Докурив, мы бросили бычки в снег и пошли в здание. Перемена давно закончилась, шла лекция по уголовному праву. Я постучал в дверь, зашёл и сказал:
– Добрый день, можно сесть?
Учитель был явно не в духе. Не помню, как его зовут, это и не важно. Он что-то писал на доске, в одной руке держа конспект, в другой мел, бросив всё это он обернулся к нам и начал говорить:
– Так, кто тут у нас? Жуков и Зайцев? Почему опоздали, почему я не слышу извинений? Так от вас ещё и сигаретами воняет! Это полное неуважение к учителю!
– Можно сесть? – спокойно повторил я.
– Можно сесть!?Можно сесть!? – удивлённо заорал учитель, – да что это такое, ты как себя смеешь вести!? Вышли, зашли обратно, извинились и только потом я подумаю о том, можно вам сесть или нет!
– Но мы просто хотим сесть, зачем устраивать скандал на ровном месте? – сказал я, смотря на него с каменным лицом.
И тут он просто озверел.
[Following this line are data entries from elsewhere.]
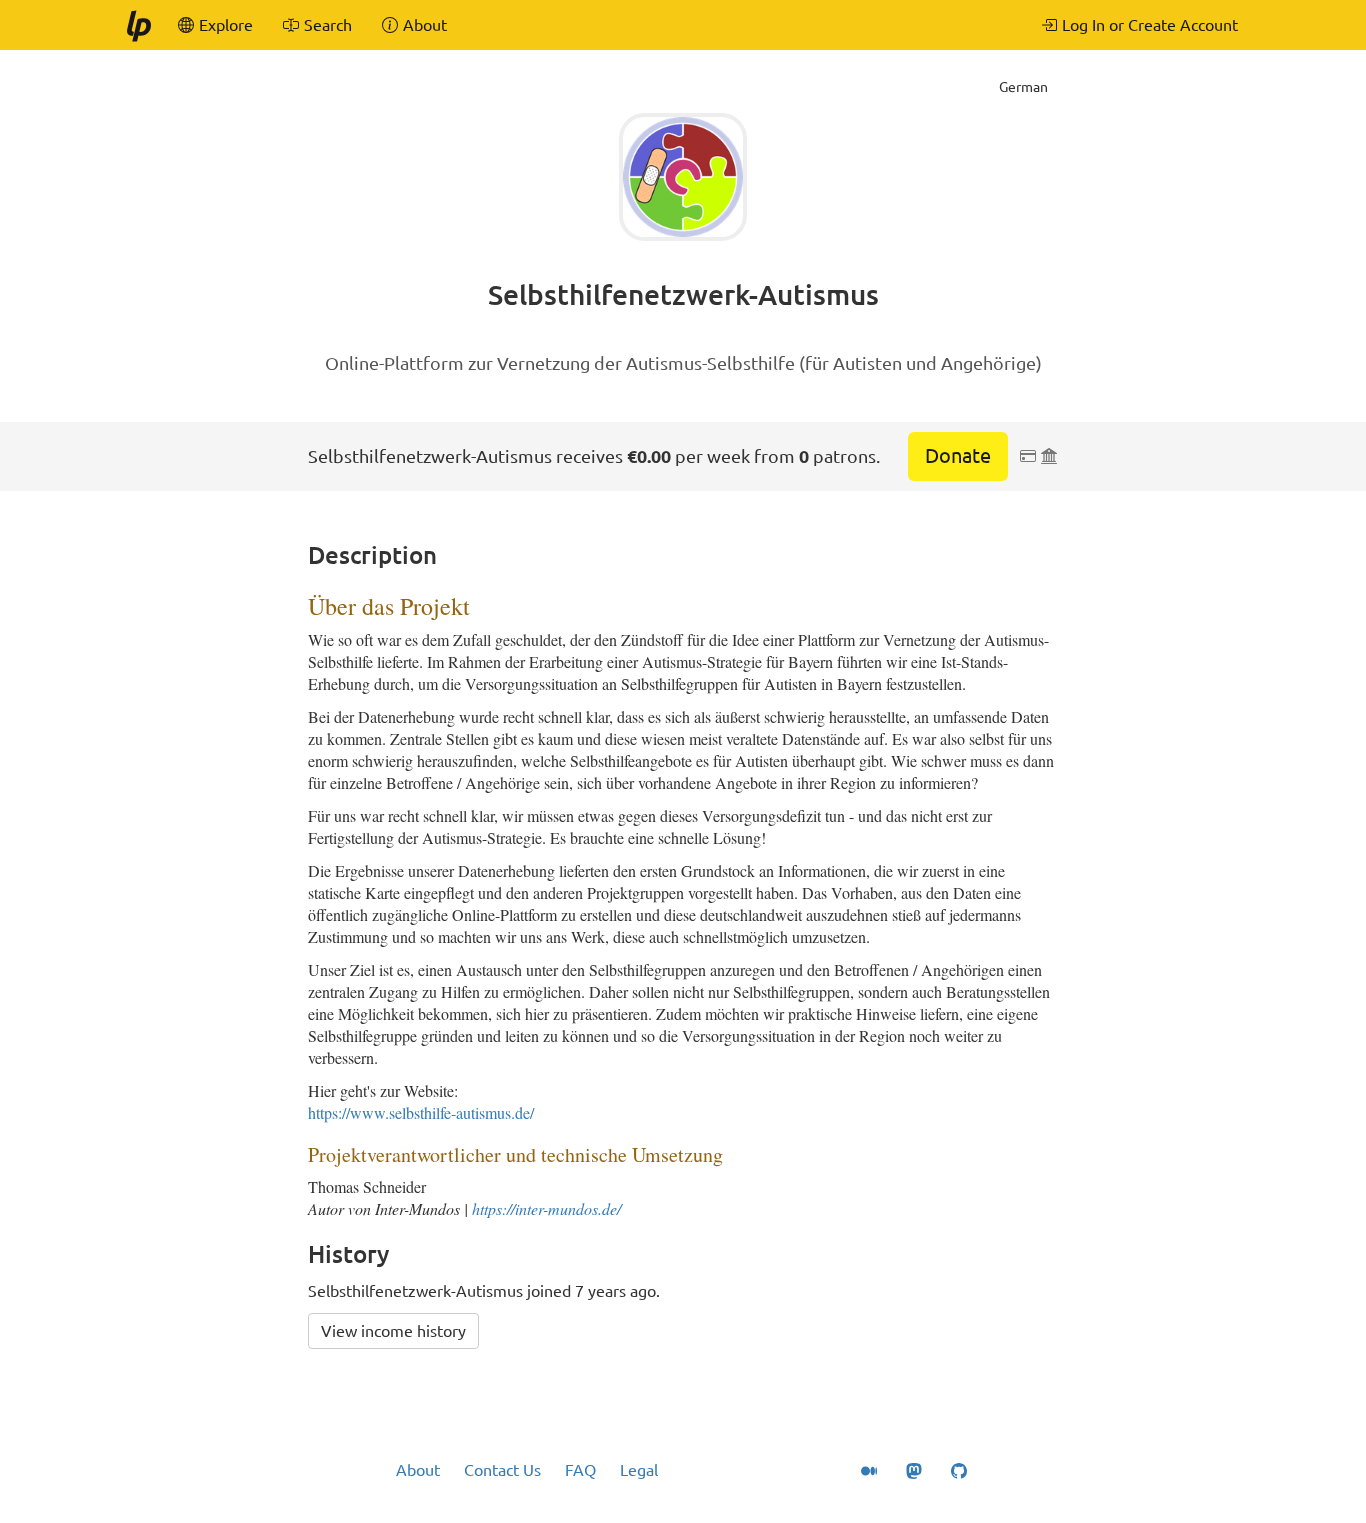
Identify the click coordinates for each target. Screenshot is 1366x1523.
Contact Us (502, 1470)
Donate (958, 455)
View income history (393, 1331)
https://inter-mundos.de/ (546, 1208)
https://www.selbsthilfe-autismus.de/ (421, 1112)
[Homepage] (138, 25)
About (418, 1470)
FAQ (580, 1470)
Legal (639, 1470)
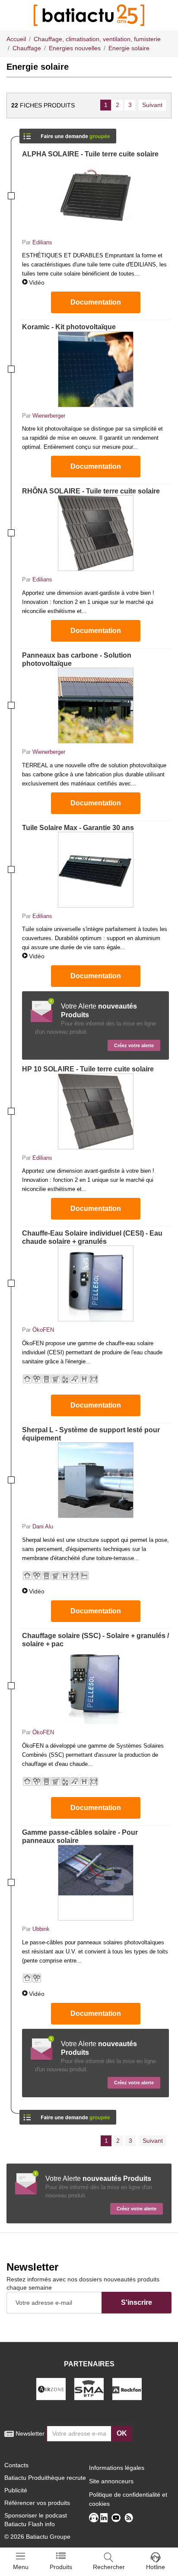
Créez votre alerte (134, 1045)
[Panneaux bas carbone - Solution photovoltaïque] (95, 705)
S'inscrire (136, 2302)
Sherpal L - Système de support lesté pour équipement (91, 1434)
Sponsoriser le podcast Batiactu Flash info (35, 2519)
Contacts (16, 2465)
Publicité (15, 2490)
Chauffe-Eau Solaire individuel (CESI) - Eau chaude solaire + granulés (92, 1237)
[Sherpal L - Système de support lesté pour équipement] (95, 1480)
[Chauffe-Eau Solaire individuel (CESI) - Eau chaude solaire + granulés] (95, 1283)
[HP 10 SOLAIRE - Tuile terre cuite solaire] (95, 1111)
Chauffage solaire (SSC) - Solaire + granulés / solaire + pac (95, 1640)
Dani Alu (42, 1526)
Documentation (95, 302)
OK (122, 2433)
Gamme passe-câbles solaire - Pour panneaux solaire (80, 1836)
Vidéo (36, 282)
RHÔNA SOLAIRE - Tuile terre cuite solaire (91, 491)
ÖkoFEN (43, 1330)
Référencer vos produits (37, 2502)
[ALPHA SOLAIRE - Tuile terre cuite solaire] (95, 196)
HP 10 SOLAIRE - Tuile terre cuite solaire (88, 1069)
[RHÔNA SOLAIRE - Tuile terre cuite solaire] (95, 533)
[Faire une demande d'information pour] (67, 2114)
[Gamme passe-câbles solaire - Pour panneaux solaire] (95, 1883)
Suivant (152, 104)
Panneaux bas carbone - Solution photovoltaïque (76, 659)
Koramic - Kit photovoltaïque (69, 327)
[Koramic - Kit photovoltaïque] (95, 369)
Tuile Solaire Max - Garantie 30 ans (78, 827)
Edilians (42, 242)
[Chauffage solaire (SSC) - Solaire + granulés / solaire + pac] (95, 1686)
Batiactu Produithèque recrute (45, 2477)
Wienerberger (48, 415)
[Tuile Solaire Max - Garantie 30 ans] (95, 870)
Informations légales (116, 2467)
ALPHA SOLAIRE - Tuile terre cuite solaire (90, 154)
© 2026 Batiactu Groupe (37, 2536)
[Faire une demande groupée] (67, 133)
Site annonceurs (111, 2481)
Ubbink (41, 1929)
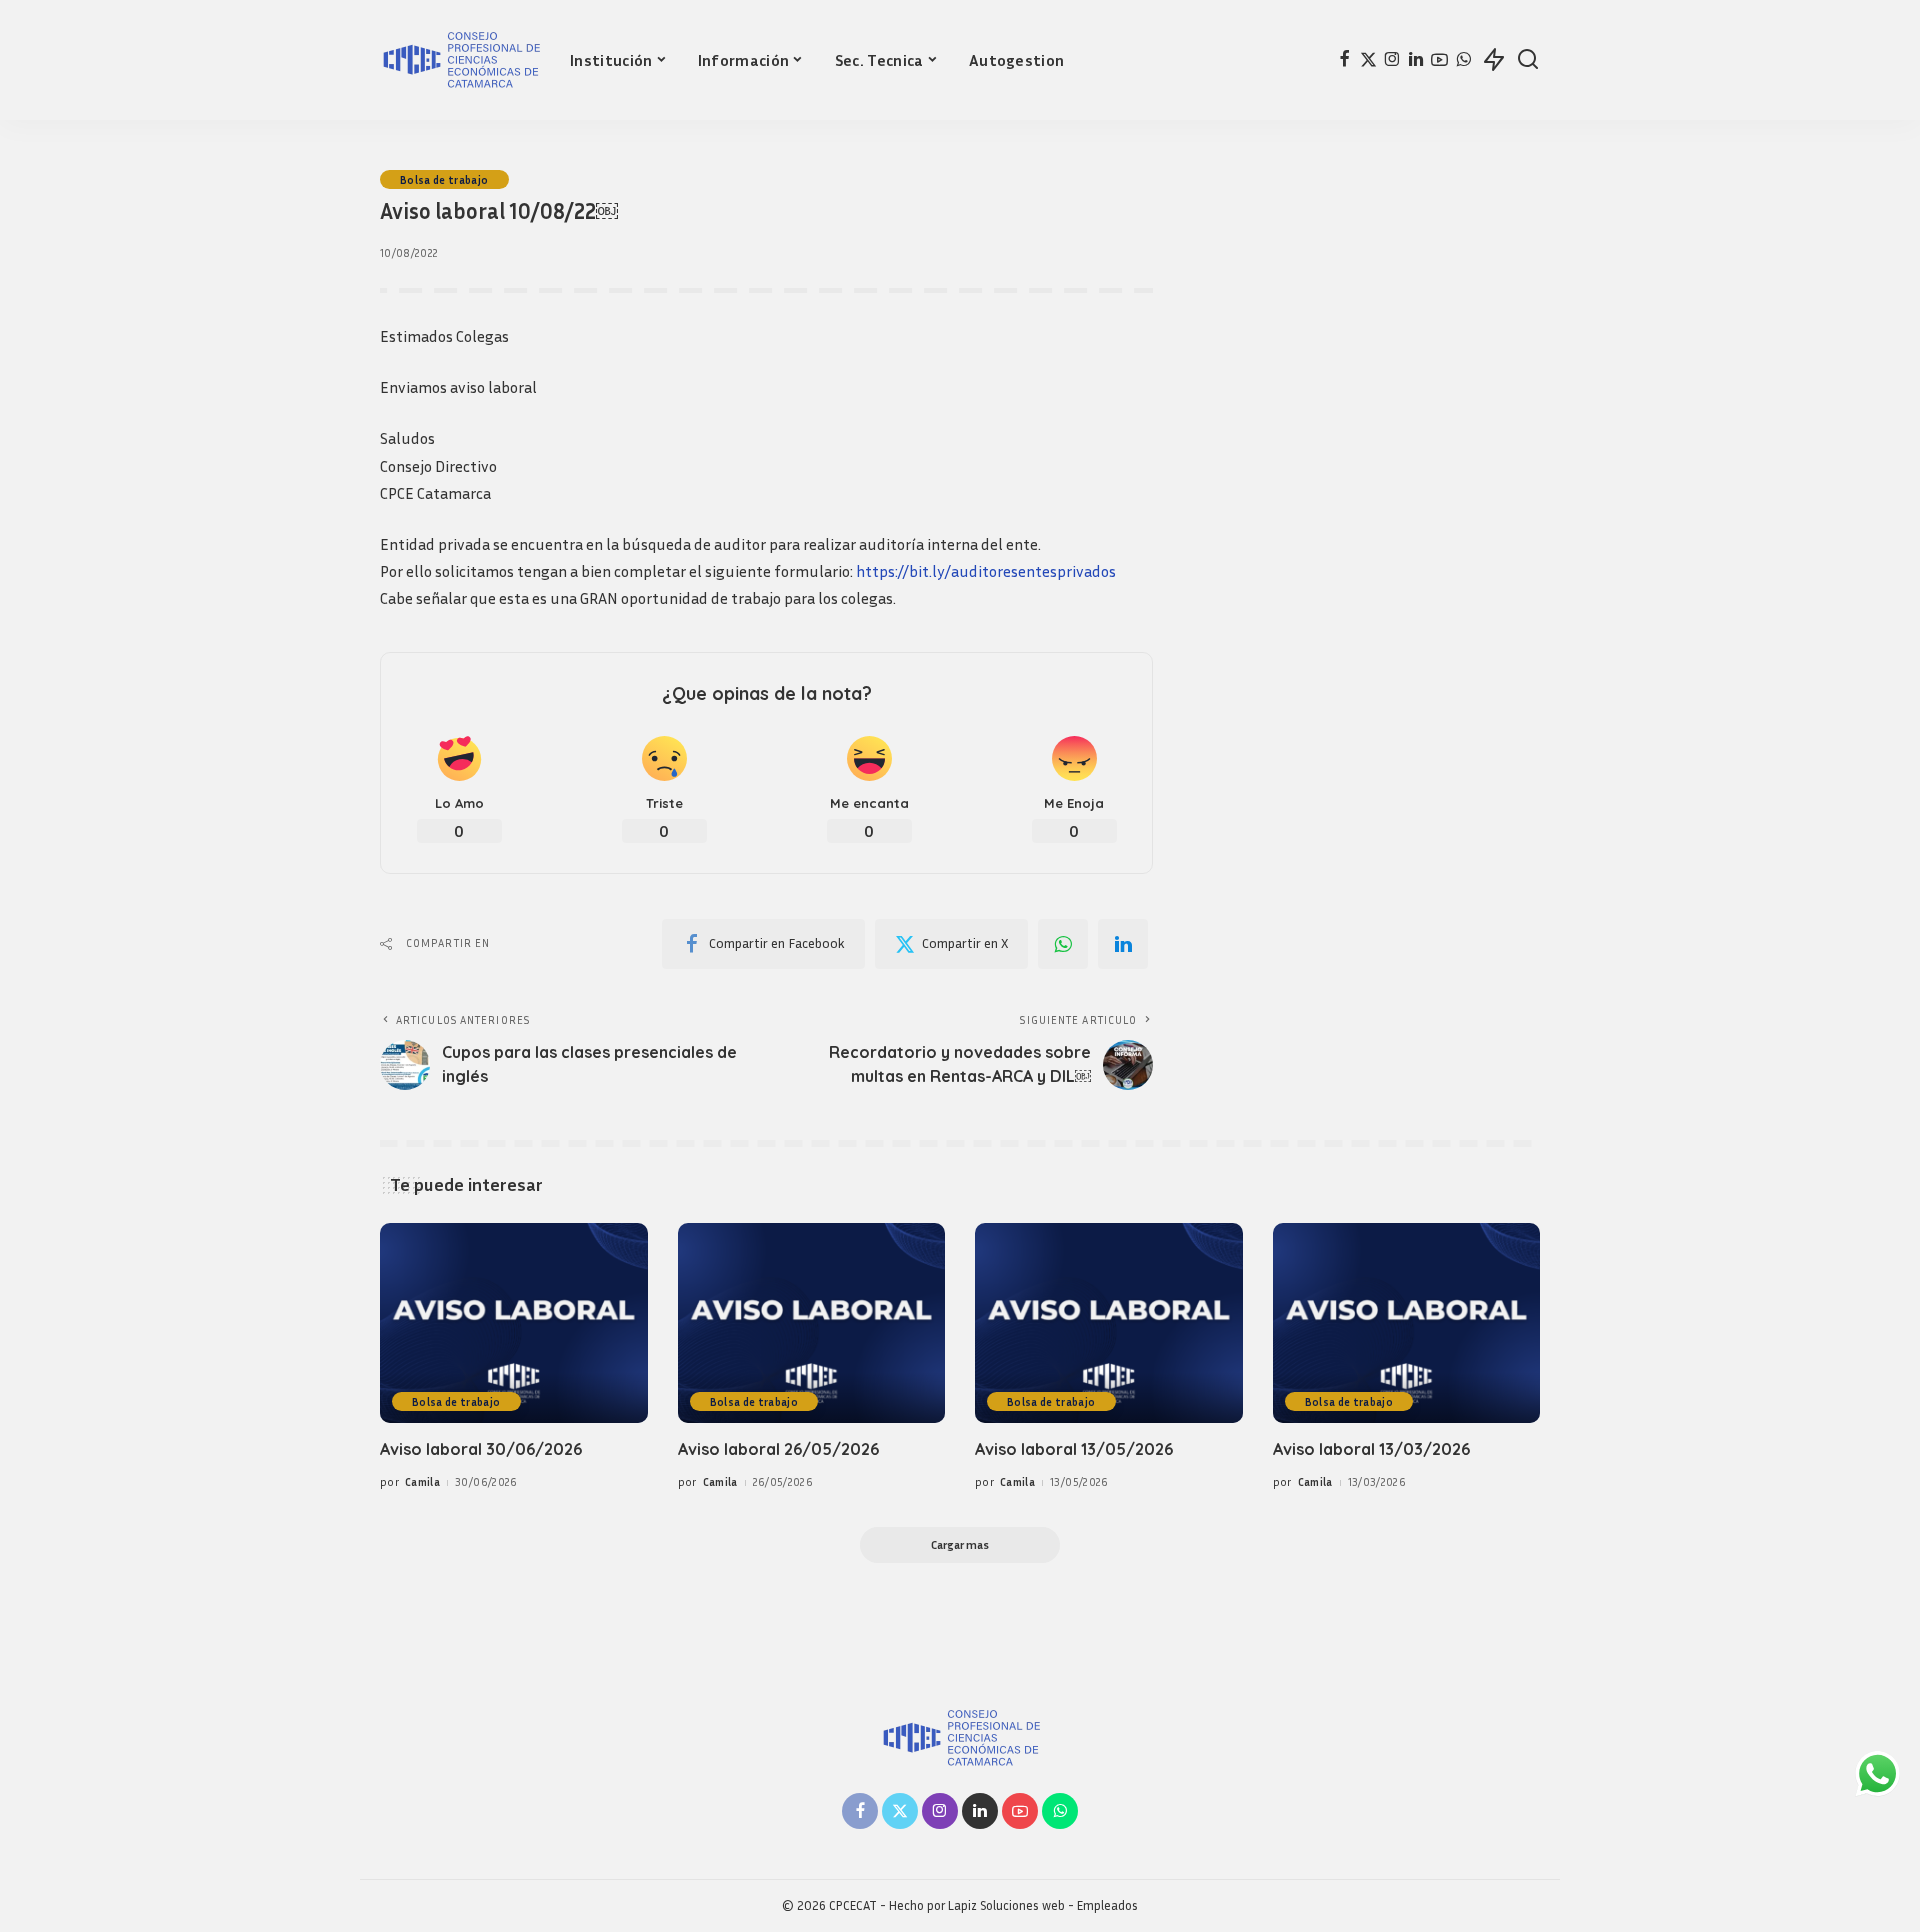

Подошёл ко мне почти в плотную, начал орать на меня, угрожать плохими оценками (на которые мне было просто насрать). Я отходил, он подходил опять. Какого-то чёрта начал бегать по аудитории, подходить к студентам и спрашивать: нормально ли я себя веду, видели ли они когда-то подобное. Все начали смеяться. Кто-то выкрикивал тупую несуразицу, начался полный хаос. Здесь, как и в кабинете Фёдоровны было очень душно, а я всё так же был в пуховике. У меня слиплось от пота абсолютно во всех местах, которые вы себе только можете представить. Но учитель не останавливался орать, похоже ему это нравилось больше чем обучать, ведь он теряет кучу своего времени на какую-то ругань. Он мог бы за это время продиктовать несколько страниц важной информации для студентов – но он просто орет. На его лице уже переливались разные оттенки лилового и красного цвета, на лбу вылезла вена, он постоянно обтирал руки о свои брюки, вытирая с них пот. Я просто стоял и смотрел на весь этот цирк – по-другому это не назвать. Я пытался в голове придумать смысл всему этому, как-то оправдать поведение учителя, но ничего не вышло. Градус всё накалялся, и я решил пойти открыть окно, чтобы мы все здесь не задохнулись нахер. Учитель орал на меня с другого конца аудитории, я уже даже не мог разобрать его слов. Саша стоял возле меня и смотрел явно встревоженными глазами (похоже он переживал что о курении и этом случае узнает его мама).